Boris Dralyuk is a literary translator, poet, and the Editor-in-Chief of the Los Angeles Review of Books. He holds a PhD in Slavic Languages and Literatures from UCLA, where he taught Russian literature for a number of years. He has also taught at the University of St Andrews, Scotland. His work has appeared in the Times Literary Supplement, The New York Review of Books, The New Yorker, London Review of Books, The Guardian, Granta and other journals. He is the author of Western Crime Fiction Goes East: The Russian Pinkerton Craze 1907–1934 (Brill, 2012) and translator of several volumes from Russian and Polish, including Isaac Babel’s Red Cavalry (Pushkin Press, 2015) and Odessa Stories (Pushkin Press, 2016), Andrey Kurkov’s The Bickford Fuse (Maclehose Press, 2016), and Mikhail Zoshchenko’s Sentimental Tales (Columbia University Press, 2018). He is also the editor of 1917: Stories and Poems from the Russian Revolution (Pushkin Press, 2016), and co-editor, with Robert Chandler and Irina Mashinski, of The Penguin Book of Russian Poetry (Penguin Classics, 2015). He received first prize in the 2011 Compass Translation Award competition and, with Irina Mashinski, first prize in the 2012 Joseph Brodsky/Stephen Spender Translation Prize competition. In 2020 he received the inaugural Kukula Award for Excellence in Nonfiction Book Reviewing from the Washington Monthly.

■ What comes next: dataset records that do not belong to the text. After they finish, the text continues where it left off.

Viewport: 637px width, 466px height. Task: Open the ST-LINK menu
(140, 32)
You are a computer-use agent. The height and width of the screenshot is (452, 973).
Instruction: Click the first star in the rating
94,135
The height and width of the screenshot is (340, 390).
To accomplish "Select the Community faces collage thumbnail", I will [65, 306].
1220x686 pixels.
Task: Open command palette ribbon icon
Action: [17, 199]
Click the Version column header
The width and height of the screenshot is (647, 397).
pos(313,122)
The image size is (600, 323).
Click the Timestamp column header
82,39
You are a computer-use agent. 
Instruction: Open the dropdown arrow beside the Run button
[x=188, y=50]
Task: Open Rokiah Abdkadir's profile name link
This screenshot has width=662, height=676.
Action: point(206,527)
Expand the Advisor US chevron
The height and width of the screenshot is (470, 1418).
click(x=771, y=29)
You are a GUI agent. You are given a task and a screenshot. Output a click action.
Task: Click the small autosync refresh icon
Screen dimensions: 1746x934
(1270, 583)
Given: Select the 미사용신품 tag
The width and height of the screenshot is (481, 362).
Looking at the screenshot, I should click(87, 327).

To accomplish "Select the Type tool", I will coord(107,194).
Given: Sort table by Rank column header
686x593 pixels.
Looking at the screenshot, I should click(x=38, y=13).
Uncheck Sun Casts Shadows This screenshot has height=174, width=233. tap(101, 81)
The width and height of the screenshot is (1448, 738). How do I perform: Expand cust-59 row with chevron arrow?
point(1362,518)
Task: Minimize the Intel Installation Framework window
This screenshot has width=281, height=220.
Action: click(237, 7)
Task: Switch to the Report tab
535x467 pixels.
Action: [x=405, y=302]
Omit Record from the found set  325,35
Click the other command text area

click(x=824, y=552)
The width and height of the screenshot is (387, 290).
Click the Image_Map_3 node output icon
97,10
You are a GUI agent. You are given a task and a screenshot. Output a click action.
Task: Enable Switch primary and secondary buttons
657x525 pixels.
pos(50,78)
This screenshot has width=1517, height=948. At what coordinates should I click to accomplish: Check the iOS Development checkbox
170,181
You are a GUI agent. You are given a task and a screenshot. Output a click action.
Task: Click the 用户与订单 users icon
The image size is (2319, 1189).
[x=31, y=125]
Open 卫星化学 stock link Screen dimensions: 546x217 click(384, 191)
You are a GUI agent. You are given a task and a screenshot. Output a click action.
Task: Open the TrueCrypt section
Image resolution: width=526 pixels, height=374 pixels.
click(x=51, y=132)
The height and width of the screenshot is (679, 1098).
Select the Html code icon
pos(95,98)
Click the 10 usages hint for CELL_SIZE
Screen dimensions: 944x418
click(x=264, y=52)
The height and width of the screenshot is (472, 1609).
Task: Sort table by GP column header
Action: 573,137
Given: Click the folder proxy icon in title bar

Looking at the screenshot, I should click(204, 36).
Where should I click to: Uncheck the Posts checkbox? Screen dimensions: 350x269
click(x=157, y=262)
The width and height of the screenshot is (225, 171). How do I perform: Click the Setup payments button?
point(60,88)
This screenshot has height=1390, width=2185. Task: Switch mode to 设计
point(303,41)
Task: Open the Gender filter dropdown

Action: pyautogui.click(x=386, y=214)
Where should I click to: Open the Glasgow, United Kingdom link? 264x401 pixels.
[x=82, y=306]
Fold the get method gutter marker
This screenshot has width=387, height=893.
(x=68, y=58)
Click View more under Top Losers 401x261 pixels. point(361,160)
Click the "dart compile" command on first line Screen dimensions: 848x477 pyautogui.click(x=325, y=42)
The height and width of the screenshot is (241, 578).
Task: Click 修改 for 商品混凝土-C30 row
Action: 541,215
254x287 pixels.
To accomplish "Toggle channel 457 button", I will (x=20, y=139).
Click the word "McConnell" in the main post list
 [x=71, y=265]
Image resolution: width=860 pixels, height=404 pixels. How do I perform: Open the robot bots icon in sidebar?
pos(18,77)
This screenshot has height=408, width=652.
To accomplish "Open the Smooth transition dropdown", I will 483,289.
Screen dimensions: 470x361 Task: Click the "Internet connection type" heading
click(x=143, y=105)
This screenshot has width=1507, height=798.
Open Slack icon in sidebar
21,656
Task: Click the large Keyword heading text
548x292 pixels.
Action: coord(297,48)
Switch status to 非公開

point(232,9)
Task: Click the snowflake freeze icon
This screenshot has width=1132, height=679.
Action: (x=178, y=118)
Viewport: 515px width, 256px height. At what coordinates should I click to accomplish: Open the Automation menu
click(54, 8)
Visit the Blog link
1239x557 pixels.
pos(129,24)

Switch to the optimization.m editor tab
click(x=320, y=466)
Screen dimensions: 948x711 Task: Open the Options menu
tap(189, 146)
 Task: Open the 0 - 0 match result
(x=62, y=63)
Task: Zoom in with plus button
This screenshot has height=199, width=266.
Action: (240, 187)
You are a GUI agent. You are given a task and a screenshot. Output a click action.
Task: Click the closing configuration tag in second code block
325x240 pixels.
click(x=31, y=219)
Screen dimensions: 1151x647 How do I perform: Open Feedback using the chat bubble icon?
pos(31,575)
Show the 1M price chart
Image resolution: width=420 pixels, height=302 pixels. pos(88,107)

His latest translation, Isaac Babel’s Of Sunshine and Bedbugs has just been published by Pushkin Press.


Katherine Gregor is a literary translator from Italian and French, and a writer.  Recent translations include Caroline Lamarche’s The Memory of the Air (Héloïse Press), Marion Brunet’s Vanda (Bitter Lemon), Donato Carrisi’s The Whisperer’s Game (Little, Brown) and Oriana Ramunno’s Ashes in the Snow (HarperCollins). She is currently writing a non-fiction book.